DO THIS: Pull out every line in the entries below that contains the word "height", and copy each one in full.

Entries from a pointing dataset:
BEGIN

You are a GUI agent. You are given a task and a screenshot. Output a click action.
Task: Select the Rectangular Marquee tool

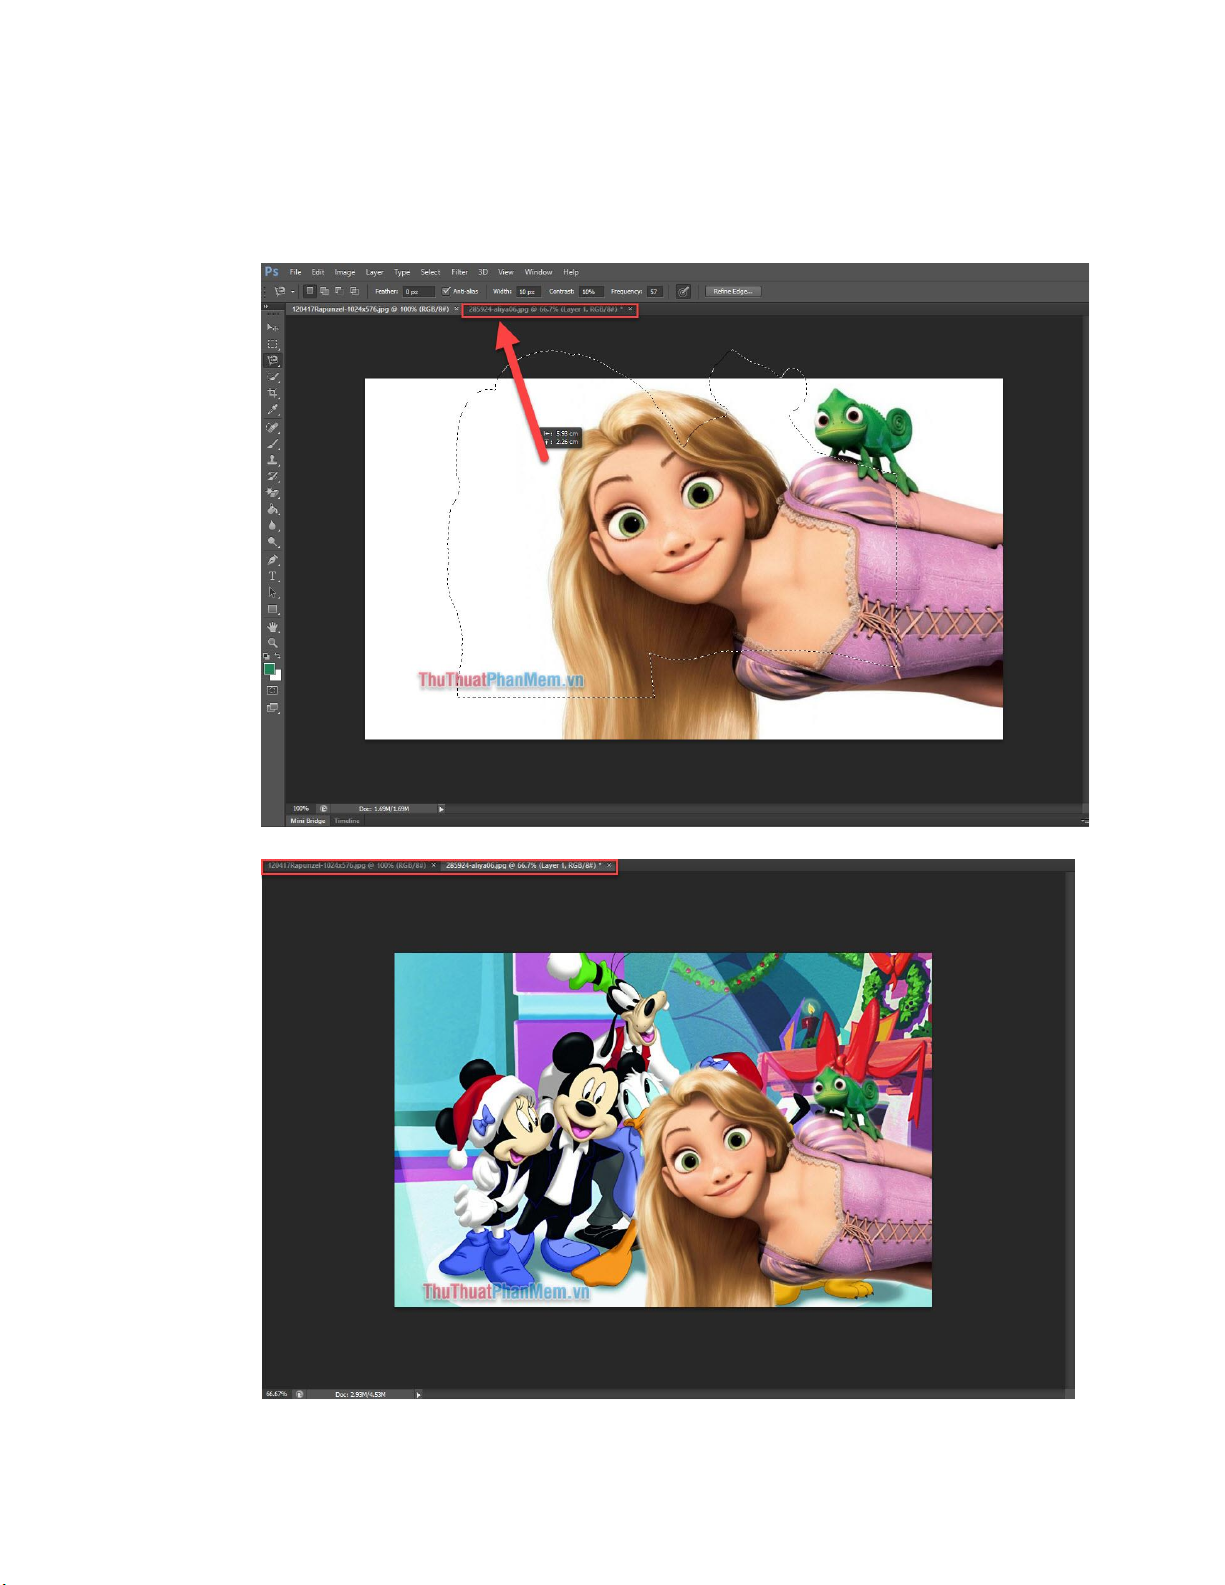(272, 344)
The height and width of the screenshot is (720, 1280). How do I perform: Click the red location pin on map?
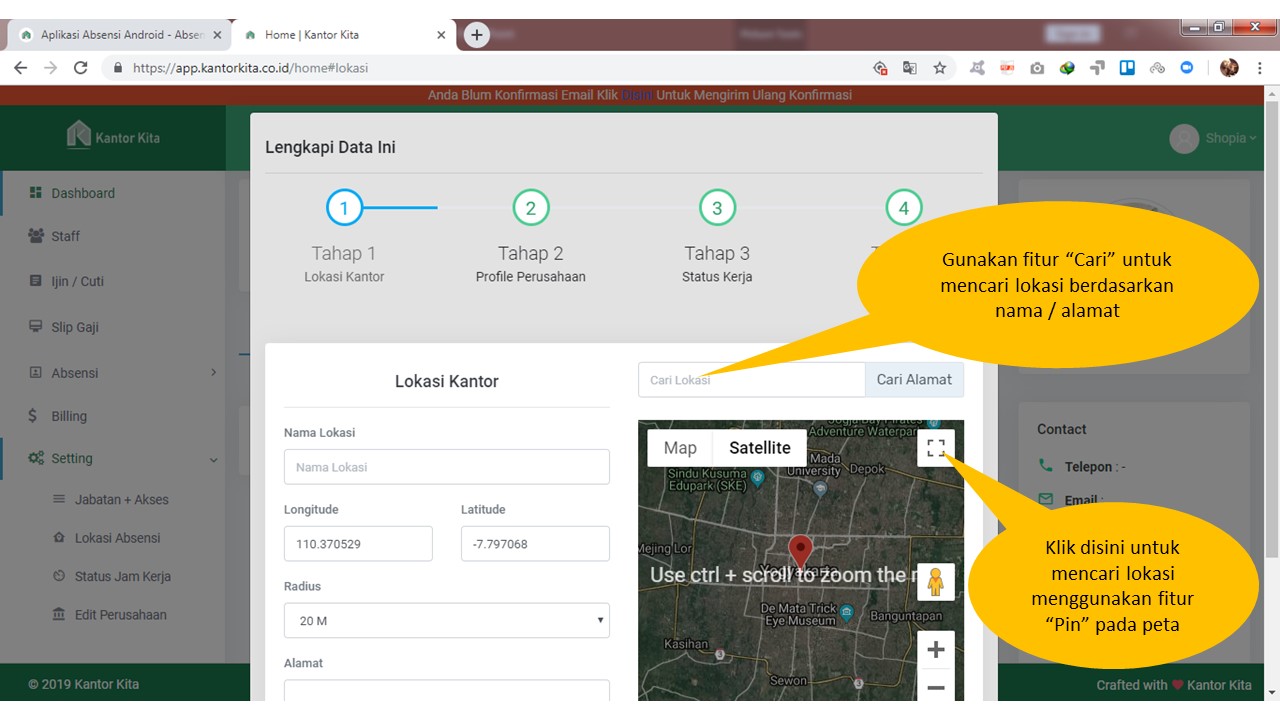pos(800,551)
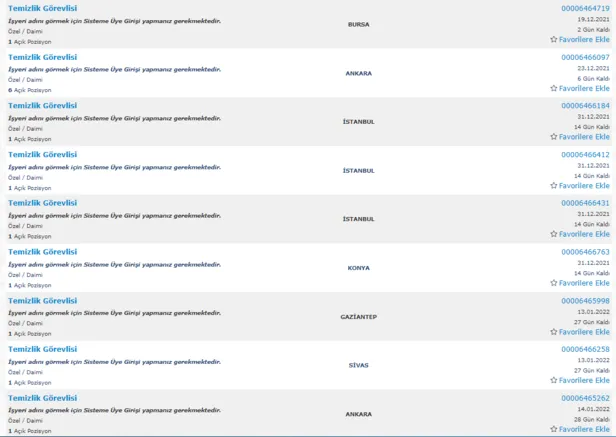Open listing number 00006466258
Image resolution: width=616 pixels, height=437 pixels.
click(585, 349)
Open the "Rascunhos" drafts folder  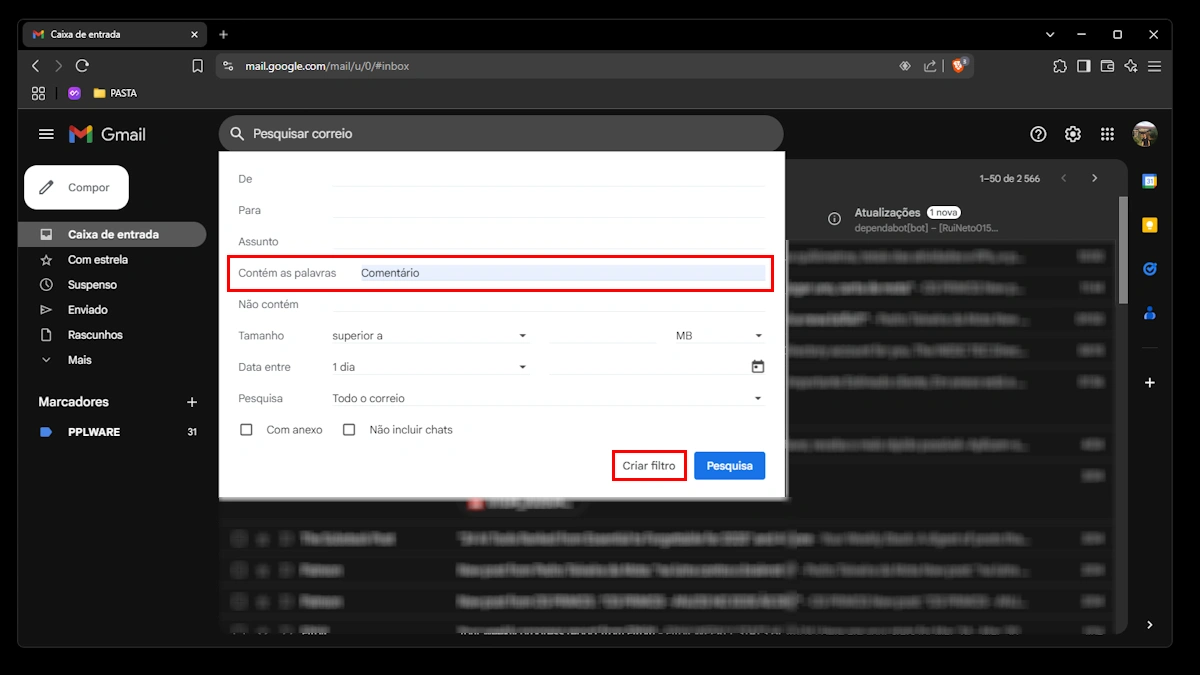coord(95,335)
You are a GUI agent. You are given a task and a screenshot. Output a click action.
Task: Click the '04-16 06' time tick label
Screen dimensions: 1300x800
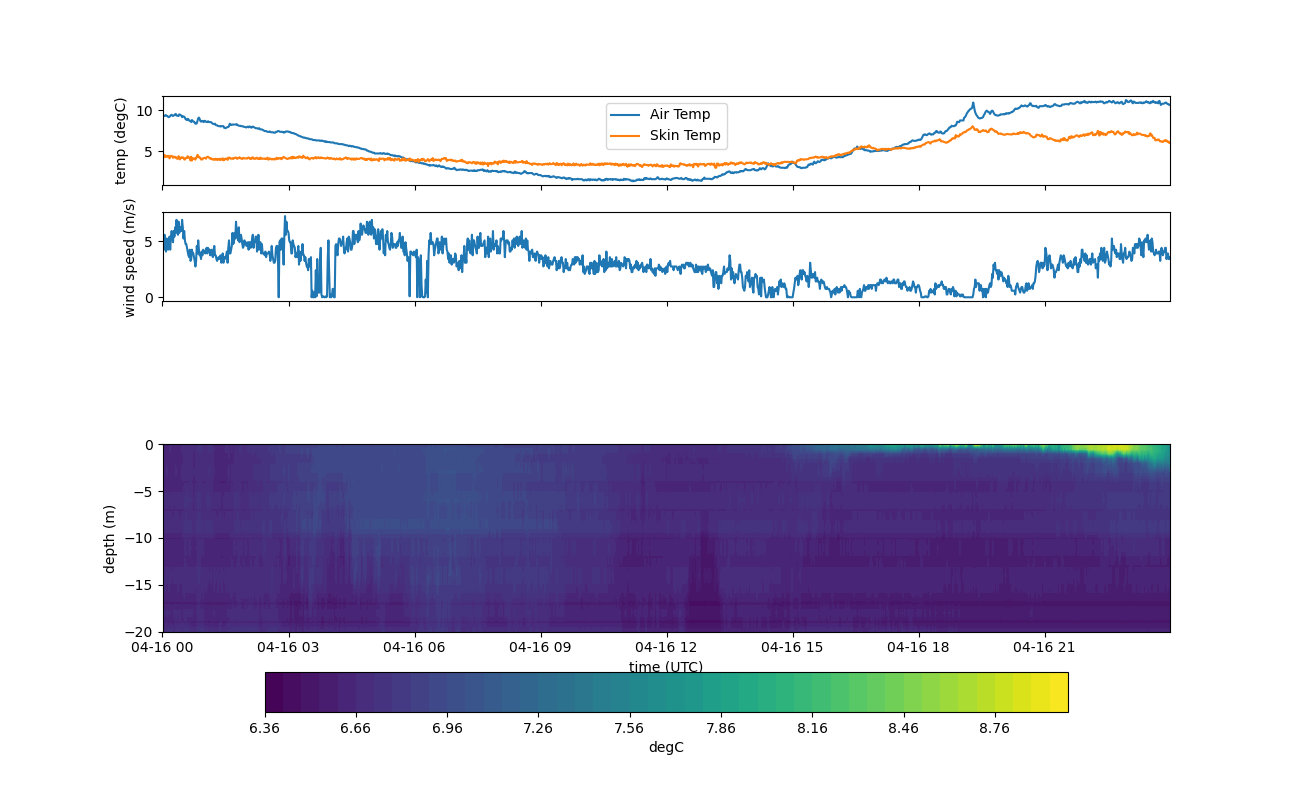pyautogui.click(x=415, y=647)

END

ANSWER FOR THIS EXERCISE:
The height and width of the screenshot is (720, 1280). How do I perform: Click the red location pin on map?
Image resolution: width=616 pixels, height=437 pixels.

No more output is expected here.